Em seu livro “A Questão Urbana” (1976) trata de fornecer ferramentas de análise, que logo possam converter-se em correntes e movimentos sociais transformadores. A partir dessa preocupação social pelo fenômeno urbano, Castells adentrará em uma segunda etapa no estudo do impacto das novas tecnologias que irão revolucionar esse contexto urbano. Em “As Tecnópolis do Mundo” (1994), escrito em colaboração com o geógrafo Peter Hall, estuda a renovação industrial das grandes cidades através dos novos centros e parques tecnológicos. Em “A Cidade Informacional” (1995) interessa-se já pelo papel das novas tecnologias da informação no desenvolvimento de uma nova forma de economia (“o espaço dos fluxos”). Em “Local e Global” (1997), juntamente com o geógrafo Jordi Borja, incide na importância da gestão local em um desenvolvimento urbano da era da globalização (ou “glocalização”).

Obra monumental
O apogeu de ambas as etapas é sua monumental obra “A Era da Informação”, em três volumes: “A Sociedade Rede” (1997), “O Poder da Identidade” (1998) e “Fim de Milênio” (1998), - um esforço titânico de doze anos de pesquisa onde esquadrinha todos os aspectos da nova sociedade tecnológica: a economia global, o fim do patriarcado, o papel do estado, os movimentos sociais contra a ordem global, o novo conceito de trabalho, a crise da democracia, a pujança do Pacífico, o quarto mundo informacional, etc, e conceitos nucleares tão sugestivos como a “cultura da virtualidade real” e o nascimento do “Estado-Rede”. Sua trilogia converteu-se em um tipo de bíblia sobre essa nova era tecnológica para sociólogos, economistas e políticos e em um mapa que serve, a qualquer leitor curioso, de guia conceitual para este complexo novo mundo da globalização e das tecnologias da informação.

Pese ser a máxima autoridade na matéria, Castells define-se como um intelectual analítico que evita previsões futuristas, recomendações morais ou propostas práticas.

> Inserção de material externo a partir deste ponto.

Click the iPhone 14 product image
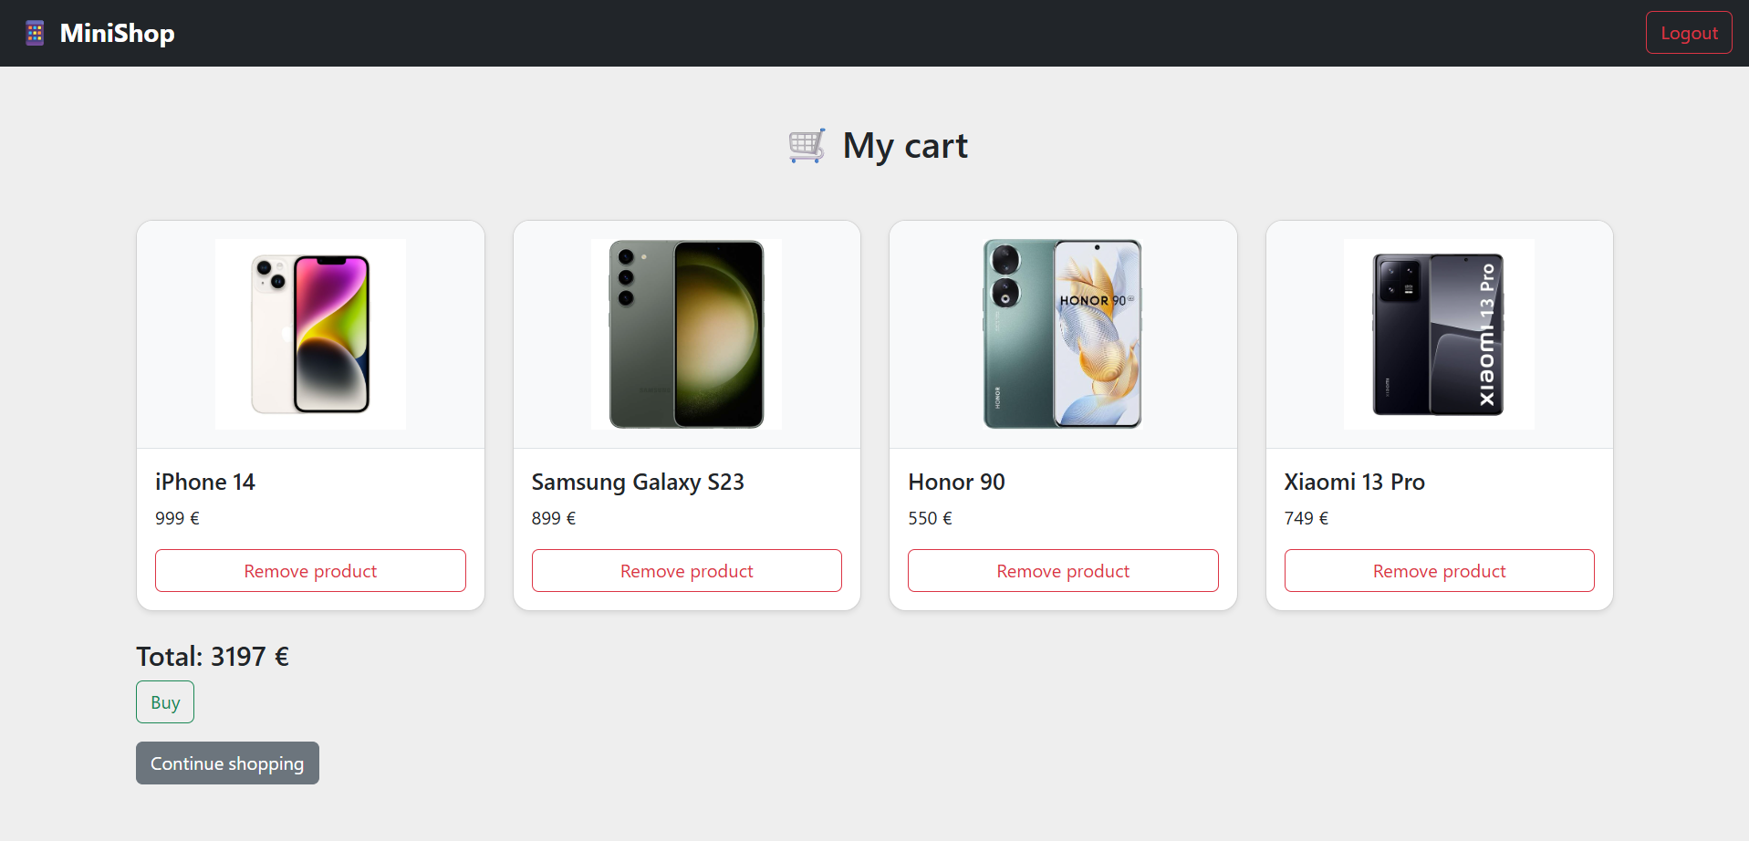click(310, 334)
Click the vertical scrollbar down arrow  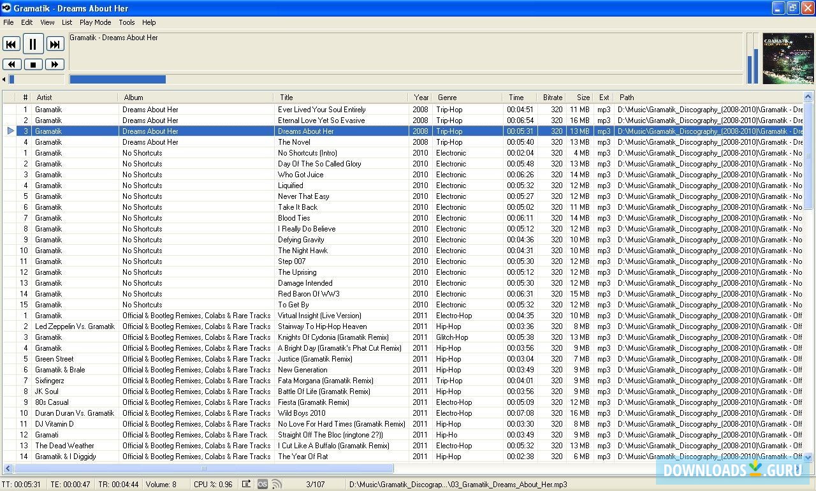click(808, 457)
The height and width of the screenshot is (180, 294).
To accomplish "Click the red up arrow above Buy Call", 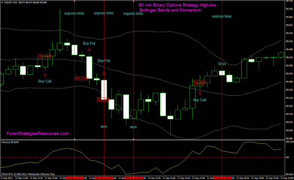I will point(45,75).
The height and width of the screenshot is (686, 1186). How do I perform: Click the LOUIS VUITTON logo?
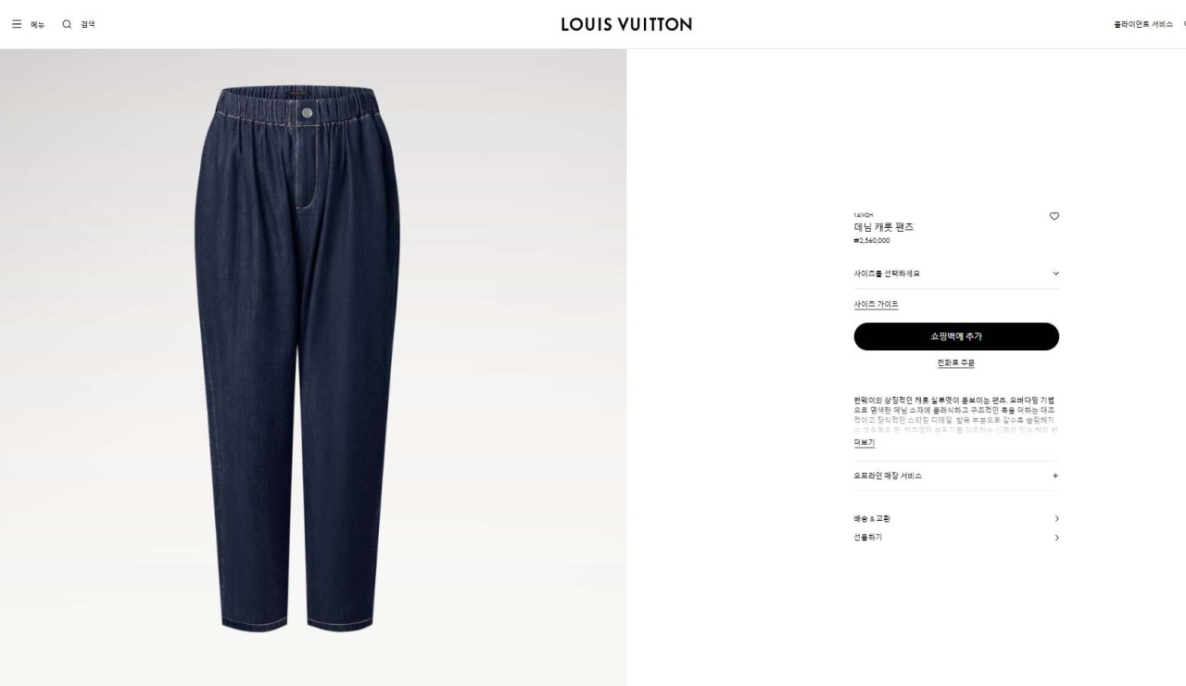626,24
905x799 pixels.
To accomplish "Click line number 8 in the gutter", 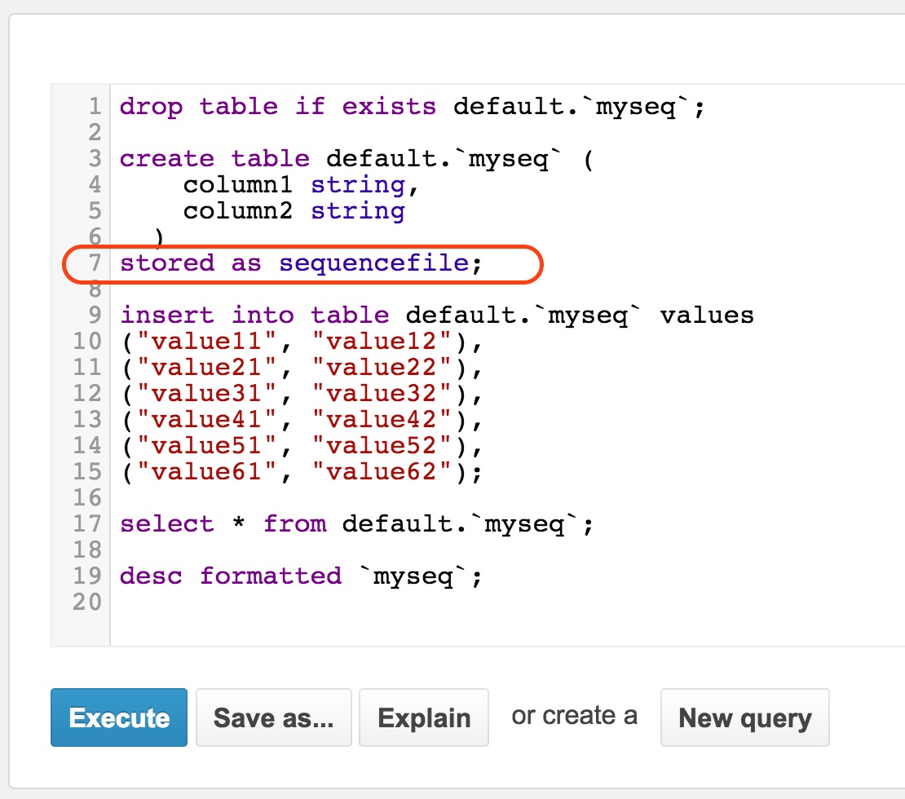I will [x=95, y=289].
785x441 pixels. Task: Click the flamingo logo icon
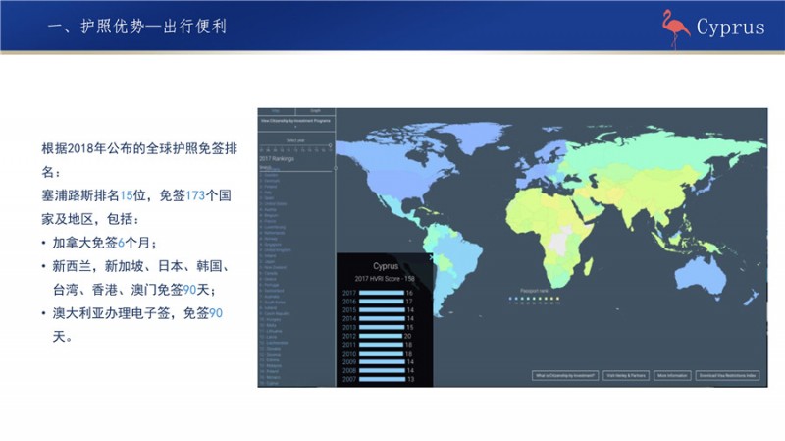coord(675,25)
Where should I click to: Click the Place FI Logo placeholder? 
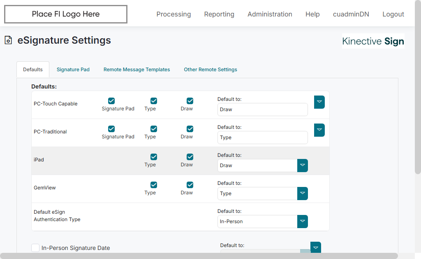tap(66, 14)
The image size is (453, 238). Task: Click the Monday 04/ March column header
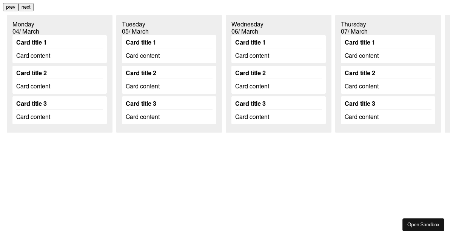(26, 28)
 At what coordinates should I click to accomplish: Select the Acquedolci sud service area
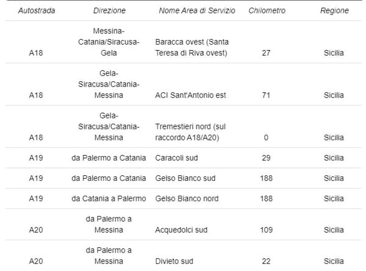181,230
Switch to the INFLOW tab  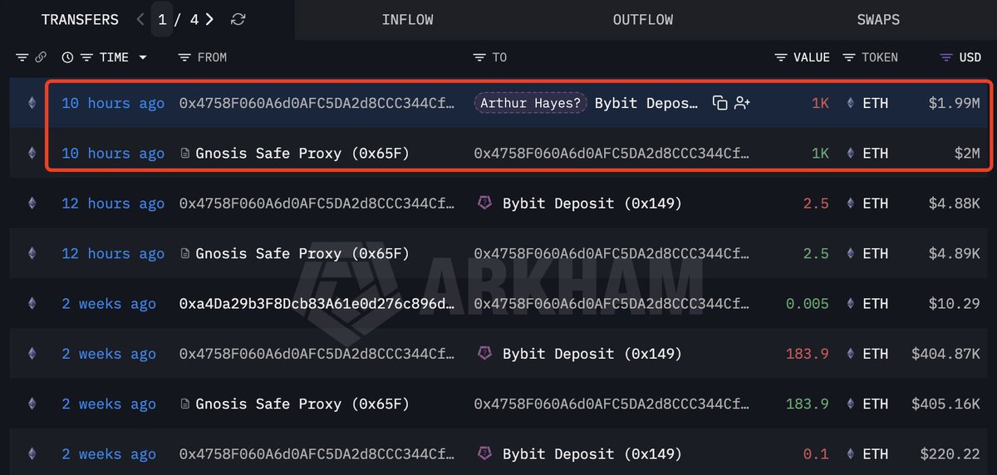407,19
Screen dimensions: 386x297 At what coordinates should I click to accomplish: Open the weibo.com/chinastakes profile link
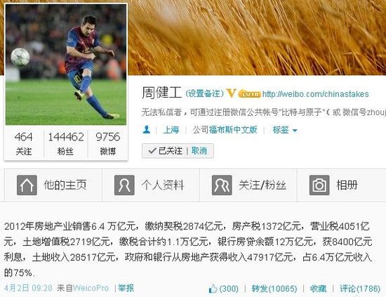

Quiças experimentado no papel de intelectual neste século de fracassadas iniciativas políticas da esquerda, unicamente pretente descrever e interpretar o presente, para que outros utilizem convenientemente suas “ferramentas conceituais”.

Entretanto, toda sua obra encontra-se impregnada de veladas sugestões que incitam a pensar e a atuar em um determinado sentido. Dentro do espírito que poderíamos chamar de um “otimismo crítico” que modera o entusiasmo pela positiva transformação social devida às tecnologias da informação com a certeza da continuidade das desigualdades econômicas.

Luzes e sombras
Luzes e sombras da era da informação, por onde Castells aposta em seu conjunto, contudo por uma excessiva cautela ou por uma estrita coerência profissional, a mesma permanece órfã de uma interpretação filosófica mais comprometida. Não parece apropriado a ele – além de suspeito – o inflamado elogio do Wall Street Journal onde qualificava-o como “o primeiro grande filósofo do ciberespaço”, e sim considerar o de Anthony Giddens, que comparava sua obra com a de Max Weber.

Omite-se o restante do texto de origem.